The Green Warder is a living plant, though I would probably make it a fey instead. But treants are also plants in D&D, so yeah. Green warders can be found in the great forest Cormanthor, where they used to be used as guardians by the elves of the great ancient city Myth Drannor. They are exceptionally well suited for that task, and given the great magical power of Myth Drannor, I wouldn’t be surprised if these creatures were created through magic. A green warder consists of leafy vines that are grown to roughly the shape of a tall elf and are relatively smart, though somewhat simple minded creatures. They are not very strong or tough and their claws do only little damage, but obviously they are extremely good at hiding themselves among plants. They also have some very useful magic abilities. They can use the sleep and confusion spells to neutralize intruders, but any time a creature successfully resists these it becomes increasingly more resistant against them for the rest of the day. So simply spamming these spells over and over until an intruder drops isn’t going to work. They also can set up alarm spells which create a loud birdcall whenever an intruder steps into the warded area, allerting the green warders and elven sentinels nearby. Green warders aren’t really dangerous, but as support troops for elven or other woodland armies they can be really effective additions.
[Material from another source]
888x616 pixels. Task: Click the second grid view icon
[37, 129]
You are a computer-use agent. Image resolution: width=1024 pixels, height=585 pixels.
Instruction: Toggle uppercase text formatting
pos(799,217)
Groundlings are another magical creation, but this time not by the Red Wizards of Thay, but by the Zhentarim. While the Zhentarim are controlled by the priests of Bane, who create all those Bane creatures shown earlier, groundlings are created in the main stronghold of a rival faction within the Zhentarim. They are still the same gang, though. A groundling is a badgerlike creature created through magic from a dwarf. And I think the illustration does a good job of showing that relationship. Supposedly Zhentarim wizards create them to hunt down their enemies, but groundlings are not really very dangerous and I don’t see how they would be a useful resource for Zhentarim leaders, who have a lot more dangerous minions in their ranks. Still, I quite like the look and think there could be something interesting done with them. They are probably from some kind of adventure, where they have a bit more context.
The Dreagloth is what The Tygre described as “the aftermath of a Black Metal album cover”. A draegloth is a specific type of half-demon created from a drow priestess of Lolth and a glabrezu demon (which is a 5 meter tall giant with four arms and a dog face). And it looks exactly as you’d expect it. A two and a half meter giant drow with four arms and a somehwat doglike face. A draegloth is violent and savage, but actually highly intelligent just like its parents, and gains most of the immunities from either side. I think they first appeared in the seventh or eighth Drizzt novel, but I hadn’t seen any picture of one until this one. And it absolutely kicks ass. A draegloth is like a blend of Wolverine and Blanka, just as pure and bloodthirsty incarnation of violence. I actually quite liked the War of the Spiderqueen novels and I think the draegloth Jeggred was one of the coolest characters. With the rest of the characters all being archwizards and high priestesses, they often underestimated him and dismissed him as stupid. But draegloths aren’t stupid or unaware of the finer details of intrigue that go on around them. They just don’t give a fuck about anything and exist only for carnage.